If you want to understand ABAP Objects better, I also can recommend the excellent 'ABAP Objects' by Horst Keller and Sascha Kruger. I liked it so much (mainly as a reference) that I bought the first edition and then the second edition when that was released (all 1059 pages of it!).
Some time ago, I was panicing about my ABAP career. There were rumours about ABAP being replaced by JAVA. Web based development was the direction. I knew nothing about BW, ITS, etc. Several years later am relaxed and confident in the fact that I can still have a productive and satisfying career in ABAP for some time to come. Have I stopped learning? No, certainly not - I am always taking advantage of opportunities to learn and grow my skills.
The thing is this, much of what I am learning are components and features of the "traditional" workbench. What surprises me most is that much of it has been around for some time. What is important here is to know that it is not just about learning what is new in SAP, but also about learning what is new to you.
I am continously exposed custom solutions developed by a vast array of technical and functional resources. All too often, there is a common thread of poor design and careless execution. Some if it stems from a lack of techincal of functional knowledge, but in my opinion, most if it is the result of a lack of core developer skills and attention to detail. If you apply these core skills and attention to both the analysis and execution stages, then you can build just about anything with just about anything. After all, in the end, we are not really "ABAPers", we are developers who happen to use ABAP as one of our tools.
Like any profession, it is not so much about the tools, but the professional who uses them. An expert craftsman can still produce fine furniture with crude tools, and a professional hockey player can still score goals with a wooden hockey stick. And so it is with programming. When it comes to traditional forms output, I suspect you can do just about anything with Sapscript that could otherwise be accomplished in Smartforms or Adobe forms (not talking about interactive forms here). That is not to say that you can't score a few more goals if you use a graphite hockey stick. But if you can't skate and don't have the skills to flick a puck into the top corners of a net in the first place, a titanium stick with a laser isn't going to help.
As a developer, your greatest tools are your ability to communicate, perform detailed analysis, and design effective, efficent, and SUSTAINABLE solutions. Only after you have mastered those will technology be of any real value.
Learning Java for the sake of learning Java is a waste of time. As a technology manager, implementing the latest technology just because it is new is foolish and counter productive. The more homogenous an environnment, the better. Each new platform you introduce will only add to your cost of technology ownership and support. Those companies that make concious decisions to avoid new technologies are not necessary making a mistake, particularly if there is no cost-benefit. And neither are you, if you don't have a foreseeable need. I don't have an iphone or blackberry, but I don't need one either, so I'm not going to waste my time and money buying the hardware, muddying up my PC "landscape", and burning cycles trying to figure out if I can get any use out of it.
So, my advice is to relax a little about all the latest buzz words and just be diligent about making sure your core skills are in top shape, be aware of what's going on around you, and keep your eyes open for, and take advantage of, opportunities to learn something relevant and useful.
Thank you for a very articulate addition to the discussion! I especially agree with your comment ... 'in the end, we are not really "ABAPers", we are developers who happen to use ABAP as one of our tools'.

........

REQUIRED TASK A:
Do the following statements agree with the post on ABAP careers? Answer yes or no for each and quote the words of the post that decide it.
(i) The writer bought both the first and the second edition of 'ABAP Objects'.
(ii) The writer owns an iphone.
(iii) The writer holds that a more homogenous environment is worse.

........

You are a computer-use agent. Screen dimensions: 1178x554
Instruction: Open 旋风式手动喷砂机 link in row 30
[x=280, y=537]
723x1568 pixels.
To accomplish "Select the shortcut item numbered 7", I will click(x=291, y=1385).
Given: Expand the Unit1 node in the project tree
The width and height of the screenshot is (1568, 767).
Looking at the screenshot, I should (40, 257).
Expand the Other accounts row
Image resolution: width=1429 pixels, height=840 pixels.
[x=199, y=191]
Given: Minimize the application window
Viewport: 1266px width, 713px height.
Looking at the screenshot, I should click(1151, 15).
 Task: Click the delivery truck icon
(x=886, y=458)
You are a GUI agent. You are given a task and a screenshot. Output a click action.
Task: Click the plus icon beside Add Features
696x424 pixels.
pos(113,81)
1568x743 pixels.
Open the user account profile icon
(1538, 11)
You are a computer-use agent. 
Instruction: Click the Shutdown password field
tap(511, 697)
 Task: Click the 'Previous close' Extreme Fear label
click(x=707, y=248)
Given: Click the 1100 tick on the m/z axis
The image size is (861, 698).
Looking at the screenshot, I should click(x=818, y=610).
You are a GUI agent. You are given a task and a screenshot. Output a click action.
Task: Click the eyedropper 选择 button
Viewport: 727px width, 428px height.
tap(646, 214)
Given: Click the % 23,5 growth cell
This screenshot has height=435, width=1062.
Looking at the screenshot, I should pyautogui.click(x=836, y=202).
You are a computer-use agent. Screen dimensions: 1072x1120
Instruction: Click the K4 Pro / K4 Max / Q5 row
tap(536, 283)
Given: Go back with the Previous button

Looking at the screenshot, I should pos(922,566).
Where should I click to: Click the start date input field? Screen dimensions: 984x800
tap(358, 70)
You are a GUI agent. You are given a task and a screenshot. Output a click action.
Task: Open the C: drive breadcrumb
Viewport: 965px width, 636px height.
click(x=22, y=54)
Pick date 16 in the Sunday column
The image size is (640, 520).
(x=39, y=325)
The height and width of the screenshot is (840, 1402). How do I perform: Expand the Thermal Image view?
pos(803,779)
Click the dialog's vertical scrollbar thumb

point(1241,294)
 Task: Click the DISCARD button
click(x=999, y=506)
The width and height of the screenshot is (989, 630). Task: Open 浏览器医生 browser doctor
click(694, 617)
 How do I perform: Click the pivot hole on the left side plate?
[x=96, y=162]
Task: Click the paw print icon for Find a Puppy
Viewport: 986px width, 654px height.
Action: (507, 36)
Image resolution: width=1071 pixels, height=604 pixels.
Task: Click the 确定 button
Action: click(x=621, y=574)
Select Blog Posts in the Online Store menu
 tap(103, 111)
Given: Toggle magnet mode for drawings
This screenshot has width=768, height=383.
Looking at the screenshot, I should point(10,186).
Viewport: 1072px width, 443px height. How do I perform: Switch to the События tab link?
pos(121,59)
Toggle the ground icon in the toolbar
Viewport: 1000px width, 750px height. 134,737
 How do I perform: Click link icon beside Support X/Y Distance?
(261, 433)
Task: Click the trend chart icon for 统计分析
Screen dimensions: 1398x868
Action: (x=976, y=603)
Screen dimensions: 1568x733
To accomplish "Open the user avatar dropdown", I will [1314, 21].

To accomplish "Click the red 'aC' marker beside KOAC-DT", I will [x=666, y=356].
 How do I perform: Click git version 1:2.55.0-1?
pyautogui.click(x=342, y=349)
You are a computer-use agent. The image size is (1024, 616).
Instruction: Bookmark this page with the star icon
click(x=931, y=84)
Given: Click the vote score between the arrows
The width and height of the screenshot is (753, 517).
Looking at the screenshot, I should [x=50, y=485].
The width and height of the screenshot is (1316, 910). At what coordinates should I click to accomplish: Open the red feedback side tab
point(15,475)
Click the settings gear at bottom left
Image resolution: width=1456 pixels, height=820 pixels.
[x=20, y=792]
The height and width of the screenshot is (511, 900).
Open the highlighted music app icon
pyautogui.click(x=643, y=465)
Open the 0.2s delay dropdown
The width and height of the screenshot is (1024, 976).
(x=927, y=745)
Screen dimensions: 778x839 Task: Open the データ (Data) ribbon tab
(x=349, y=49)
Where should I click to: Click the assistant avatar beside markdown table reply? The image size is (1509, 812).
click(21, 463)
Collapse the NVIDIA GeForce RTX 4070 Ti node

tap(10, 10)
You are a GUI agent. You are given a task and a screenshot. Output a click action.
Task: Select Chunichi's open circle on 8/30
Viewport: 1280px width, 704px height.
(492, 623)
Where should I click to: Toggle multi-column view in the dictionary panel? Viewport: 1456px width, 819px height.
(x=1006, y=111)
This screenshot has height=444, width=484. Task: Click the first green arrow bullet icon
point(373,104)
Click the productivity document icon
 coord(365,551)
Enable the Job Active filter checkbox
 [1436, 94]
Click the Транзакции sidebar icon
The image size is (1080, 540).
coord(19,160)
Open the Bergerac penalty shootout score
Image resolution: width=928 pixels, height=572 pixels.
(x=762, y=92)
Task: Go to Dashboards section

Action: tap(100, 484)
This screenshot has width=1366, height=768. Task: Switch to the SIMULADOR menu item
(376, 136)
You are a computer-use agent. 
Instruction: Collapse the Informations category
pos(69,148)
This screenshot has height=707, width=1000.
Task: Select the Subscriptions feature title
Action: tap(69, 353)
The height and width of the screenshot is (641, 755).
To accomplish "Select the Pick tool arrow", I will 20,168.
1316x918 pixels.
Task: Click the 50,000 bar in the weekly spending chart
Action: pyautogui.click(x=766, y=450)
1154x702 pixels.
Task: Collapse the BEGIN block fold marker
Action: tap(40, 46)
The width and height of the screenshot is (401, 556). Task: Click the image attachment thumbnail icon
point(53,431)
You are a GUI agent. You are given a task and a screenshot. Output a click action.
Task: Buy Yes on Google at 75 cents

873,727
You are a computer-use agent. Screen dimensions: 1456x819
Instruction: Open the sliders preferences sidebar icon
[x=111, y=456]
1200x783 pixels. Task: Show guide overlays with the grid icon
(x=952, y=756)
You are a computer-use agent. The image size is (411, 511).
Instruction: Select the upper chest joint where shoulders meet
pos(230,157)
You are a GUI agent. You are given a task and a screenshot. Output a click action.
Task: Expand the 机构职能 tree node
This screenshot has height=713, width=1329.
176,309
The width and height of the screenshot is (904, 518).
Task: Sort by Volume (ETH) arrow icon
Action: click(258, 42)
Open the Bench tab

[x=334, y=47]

........

REQUIRED TASK B: Write out word for word the lines of the records that begin at the line containing "The height and width of the screenshot is (641, 755)." and stop after the line containing "point(53,431)".

FULL OUTPUT A:
(i) Yes: "I bought the first edition and then the second edition when that was released"
(ii) No: "I don't have an iphone or blackberry"
(iii) No: "The more homogenous an environnment, the better."

FULL OUTPUT B:
The height and width of the screenshot is (641, 755).
To accomplish "Select the Pick tool arrow", I will 20,168.
1316x918 pixels.
Task: Click the 50,000 bar in the weekly spending chart
Action: pyautogui.click(x=766, y=450)
1154x702 pixels.
Task: Collapse the BEGIN block fold marker
Action: tap(40, 46)
The width and height of the screenshot is (401, 556). Task: Click the image attachment thumbnail icon
point(53,431)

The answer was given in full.